Highly Efficient Porous Carbon Electrocatalyst with Controllable N‐Species Content for Selective CO2 Reduction

• Published in: Angewandte Chemie International Edition Vol. 59; no. 8; pp. 3244 - 3251
• Main Authors: Ye, Lin, Ying, Yiran, Sun, Dengrong, Zhang, Zhouyang, Fei, Linfeng, Wen, Zhenhai, Qiao, Jinli, Huang, Haitao
• Format: Journal Article
• Language: English
• Published: Weinheim Wiley Subscription Services, Inc 17.02.2020
• Edition: International ed. in English
• Subjects: Carbon dioxide; Chemical reduction; CO2 reduction; electrocatalysis; Electrocatalysts; hierarchically porous materials; Metal-organic frameworks; metal–organic frameworks (MOFs); nitrogen-doped carbon; Zinc
• ISSN: 1433-7851; 1521-3773
• DOI: 10.1002/anie.201912751

We report a straightforward strategy to design efficient N doped porous carbon (NPC) electrocatalyst that has a high concentration of easily accessible active sites for the CO2 reduction reaction (CO2RR). The NPC with large amounts of active N (pyridinic and graphitic N) and highly porous structure is prepared by using an oxygen‐rich metal–organic framework (Zn‐MOF‐74) precursor. The amount of active N species can be tuned by optimizing the calcination temperature and time. Owing to the large pore sizes, the active sites are well exposed to electrolyte for CO2RR. The NPC exhibits superior CO2RR activity with a small onset potential of −0.35 V and a high faradaic efficiency (FE) of 98.4 % towards CO at −0.55 V vs. RHE, one of the highest values among NPC‐based CO2RR electrocatalysts.

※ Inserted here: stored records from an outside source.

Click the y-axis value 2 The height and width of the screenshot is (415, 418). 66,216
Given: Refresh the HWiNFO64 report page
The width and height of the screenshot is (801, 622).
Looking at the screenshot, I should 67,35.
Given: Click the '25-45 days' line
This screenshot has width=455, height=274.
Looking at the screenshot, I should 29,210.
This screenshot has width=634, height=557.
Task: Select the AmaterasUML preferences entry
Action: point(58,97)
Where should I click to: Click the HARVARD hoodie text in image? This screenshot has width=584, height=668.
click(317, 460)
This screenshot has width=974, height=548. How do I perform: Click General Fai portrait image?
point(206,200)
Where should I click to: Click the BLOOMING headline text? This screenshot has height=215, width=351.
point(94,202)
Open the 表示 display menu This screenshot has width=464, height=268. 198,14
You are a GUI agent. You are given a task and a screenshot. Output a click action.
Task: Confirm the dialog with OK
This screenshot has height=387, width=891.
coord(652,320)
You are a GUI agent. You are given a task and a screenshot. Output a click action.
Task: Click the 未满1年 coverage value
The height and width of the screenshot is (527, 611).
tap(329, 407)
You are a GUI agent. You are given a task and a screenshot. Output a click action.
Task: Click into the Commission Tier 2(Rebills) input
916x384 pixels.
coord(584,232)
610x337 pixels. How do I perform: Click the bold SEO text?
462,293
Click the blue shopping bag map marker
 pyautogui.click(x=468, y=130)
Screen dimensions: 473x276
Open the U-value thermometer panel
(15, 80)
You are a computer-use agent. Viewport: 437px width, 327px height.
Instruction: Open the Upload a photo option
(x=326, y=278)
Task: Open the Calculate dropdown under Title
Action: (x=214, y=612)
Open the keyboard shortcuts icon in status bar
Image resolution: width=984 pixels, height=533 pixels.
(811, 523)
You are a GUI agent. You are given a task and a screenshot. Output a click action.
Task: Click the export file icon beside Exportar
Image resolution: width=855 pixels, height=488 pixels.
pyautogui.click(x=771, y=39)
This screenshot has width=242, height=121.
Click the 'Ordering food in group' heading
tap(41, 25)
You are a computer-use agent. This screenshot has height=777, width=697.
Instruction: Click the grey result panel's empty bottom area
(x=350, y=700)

This work advances an effective and facile way towards highly active and cost‐effective alternatives to noble‐metal CO2RR electrocatalysts for practical applications. A means to an N: N‐doped porous carbon (NPC) with a hierarchical porous structure and a high concentration of pyridinic‐N and graphitic‐N was prepared by calcinating a mixture of oxygen‐rich Zn‐MOF‐74 and melamine. The optimized NPC shows a high electrocatalytic activity toward CO2 reduction and high selectivity by suppressing hydrogen evolution.